C’est un plaisir de retrouver Mansell. Sympa l’article

Seb
Invité

Ca serait mieux un article sur le légendaire et exceptionnel Jim Clark mais bon , vu qu’il n’a pas couru chez Ferrari ….. 🙄

The Stig
Invité

Vous êtes pénibles avec Ferrari, ils vous ont fait quoi? Ils ont tué votre chat? Tapé votre sœur?
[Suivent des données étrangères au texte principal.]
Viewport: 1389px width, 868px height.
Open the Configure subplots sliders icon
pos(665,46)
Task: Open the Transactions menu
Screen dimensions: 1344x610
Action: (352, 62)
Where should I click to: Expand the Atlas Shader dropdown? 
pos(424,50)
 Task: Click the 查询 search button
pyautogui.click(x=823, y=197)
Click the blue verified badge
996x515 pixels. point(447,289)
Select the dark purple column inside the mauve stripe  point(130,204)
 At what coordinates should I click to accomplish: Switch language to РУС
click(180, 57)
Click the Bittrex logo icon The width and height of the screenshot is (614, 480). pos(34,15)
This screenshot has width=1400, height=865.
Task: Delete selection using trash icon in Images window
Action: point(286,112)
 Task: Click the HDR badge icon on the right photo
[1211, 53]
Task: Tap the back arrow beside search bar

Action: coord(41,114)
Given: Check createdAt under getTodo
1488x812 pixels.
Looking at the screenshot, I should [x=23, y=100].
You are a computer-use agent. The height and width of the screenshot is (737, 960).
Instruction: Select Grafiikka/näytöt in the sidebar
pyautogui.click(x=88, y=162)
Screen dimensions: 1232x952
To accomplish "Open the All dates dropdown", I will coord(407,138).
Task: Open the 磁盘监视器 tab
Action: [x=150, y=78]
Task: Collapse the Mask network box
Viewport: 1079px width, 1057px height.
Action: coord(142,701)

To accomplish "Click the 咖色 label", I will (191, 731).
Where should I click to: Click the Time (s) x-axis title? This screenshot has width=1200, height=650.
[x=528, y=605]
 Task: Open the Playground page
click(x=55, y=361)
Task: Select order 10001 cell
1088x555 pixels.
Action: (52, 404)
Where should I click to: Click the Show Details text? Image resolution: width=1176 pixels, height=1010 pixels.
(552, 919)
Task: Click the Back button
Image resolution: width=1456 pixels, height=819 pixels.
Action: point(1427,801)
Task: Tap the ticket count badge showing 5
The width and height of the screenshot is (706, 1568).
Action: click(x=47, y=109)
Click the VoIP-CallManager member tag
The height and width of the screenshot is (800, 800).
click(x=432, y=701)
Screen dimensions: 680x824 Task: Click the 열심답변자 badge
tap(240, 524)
Chié dans vos bottes?

Seb
Invité

Je porte pas de bottes … Par contre je me pose plus la question de savoir ce qui compose ta boite crânienne … 🤓

The Stig
Invité

Sûrement quelque chose d’un peu plus réfléchi qu’un fan absolu de Mercedes qui ne sait pas répondre à la question autrement que par le dénigrement…

Akouel
Invité

quelle course, que je découvre ici ! Et quelle manoeuvre ! Pour en voir une aussi belle avec l’enjeu de la victoire, je dois poursuivre la rétrospective jusqu’à Aout 2000, Spa Francorchamps avec un Riccardo zonta se faisant passer par Schumi en tête d’un côté, et Hakkinen de l’autre, qui les passera tous les 2 !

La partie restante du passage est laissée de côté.